The commission, chaired by Professor Albin Eser, director of the Freiburg-based Max Planck Institute, said Tuebingen University persisted in using microscopic tissue samples.

The commission said it could not establish the exact number of samples from victims of Nazism, but demanded that the samples be buried and the practice abandoned.

The use of samples taken in Nazi experiments was exposed in January by the state-owned ARD television network. The investigatory commission was established in April.

The administrators of three of West German universities mentioned by ARD said they knew of no tissue samples taken from victims of the Nazis.

The fourth school, Tuebingen, said two microscopic samples from its anatomy collection had been withdrawn. According to Chancellor Georg Sandberger, the ARD report was grossly exaggerated.
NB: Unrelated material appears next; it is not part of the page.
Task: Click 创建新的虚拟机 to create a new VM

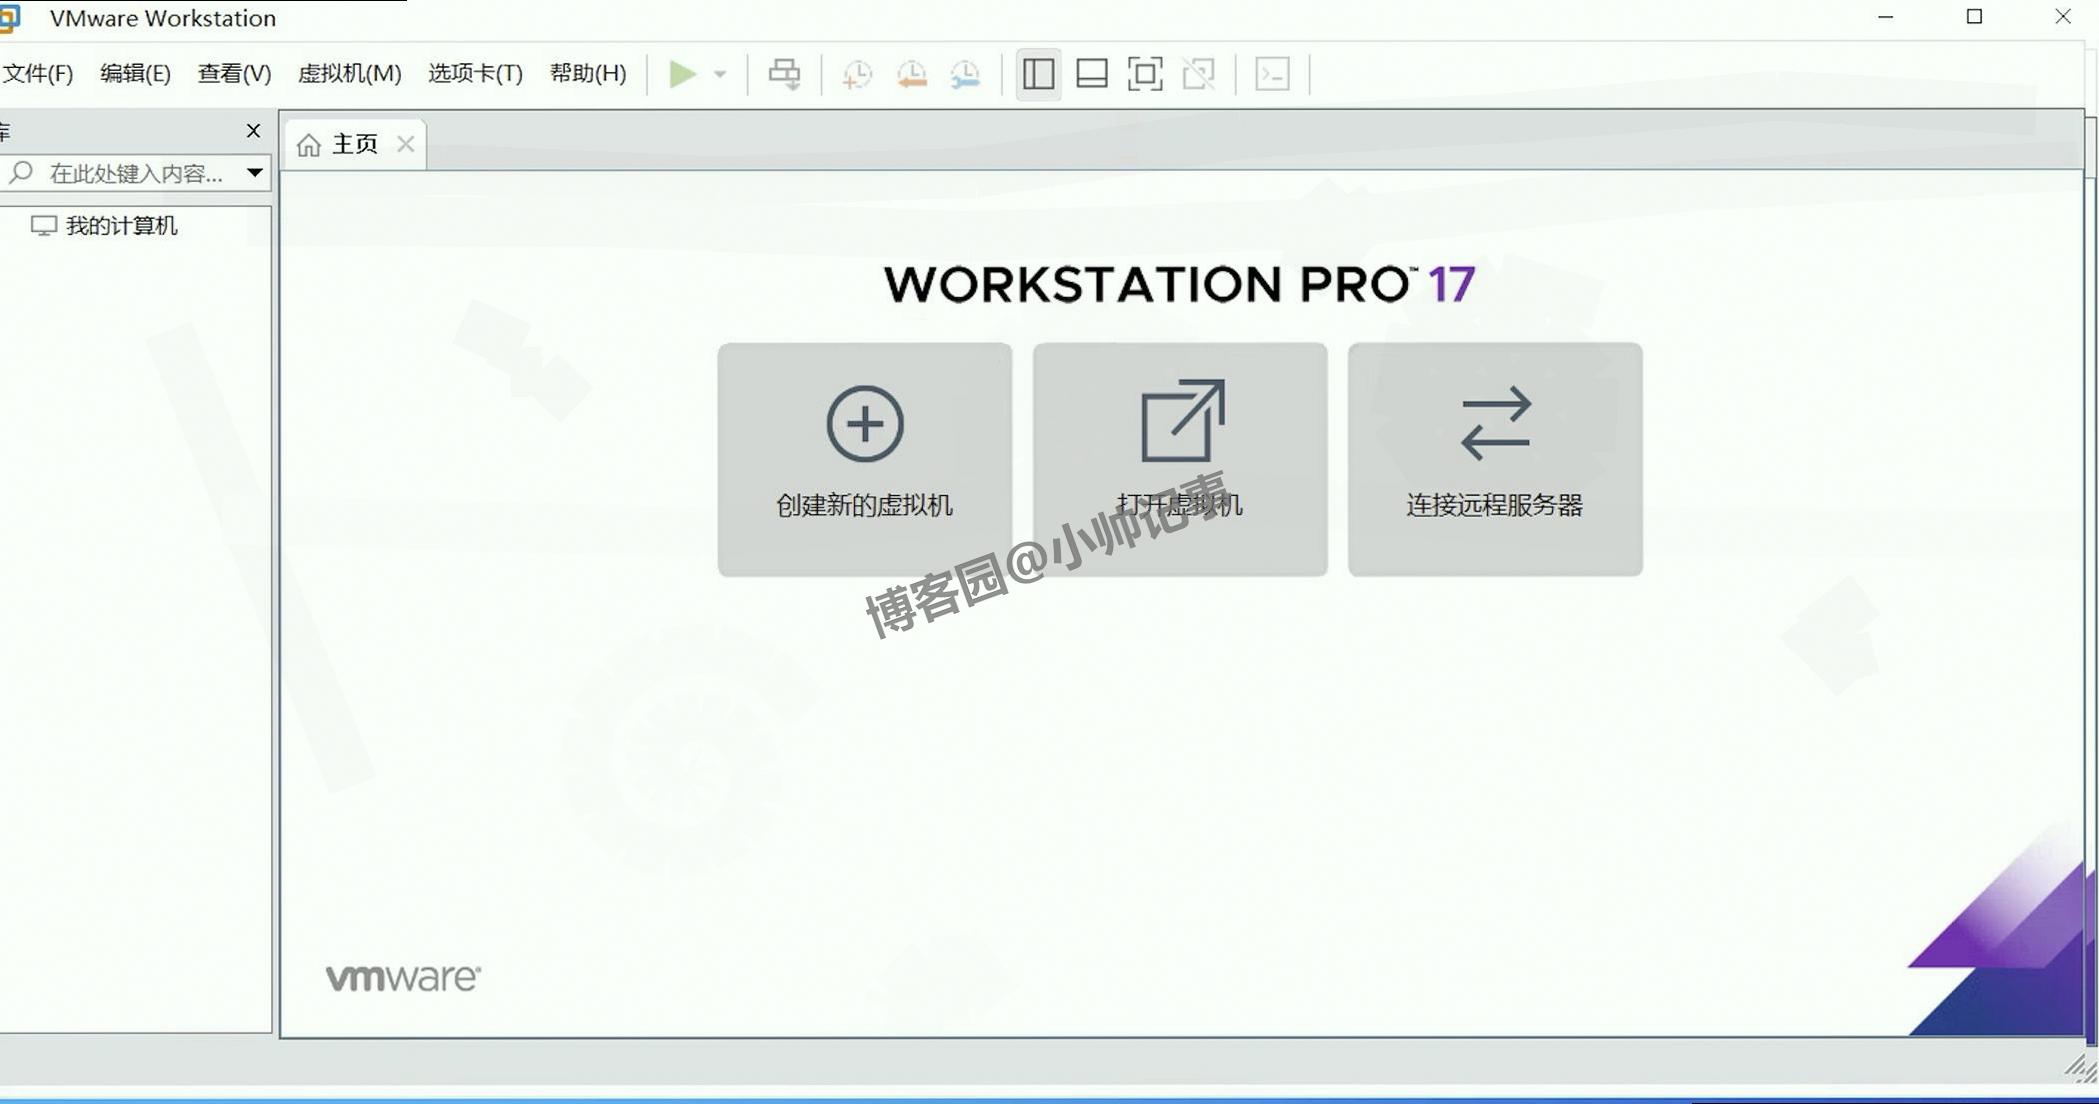Action: [x=863, y=460]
But the news media, especially Israeli reporters who pursued the ARD report, wrote later that the universities mentioned had used body parts from victims of the Nazis, including Jews, Communists, handicapped and mentally ill people and so-called criminals.

UNIVERSITY STANCE DIFFERS

Sandberger stated in many interviews that Tuebingen had conducted a thorough inquiry of its own and found that the only samples came from a young Polish woman and a young German who were decapitated by the Nazis in Stuttgart.

“The tissues may have been left over from the times when the Nazis delivered corpses to universities for anatomical study. In our collection now there are neither body parts nor tissues which we can trace to the Nazi time,” he said.

That statement clearly contradicted the commission’s report.

University officials are now saying there was a misunderstanding of who constituted a Nazi victim. They said members of the commission failed to differentiate between individuals executed because of their race or beliefs and those who were convicted criminals.

The Eser commission responded that it reached its conclusion on the basis of a thorough analysis and considered only Nazi victims, not criminals in the general sense.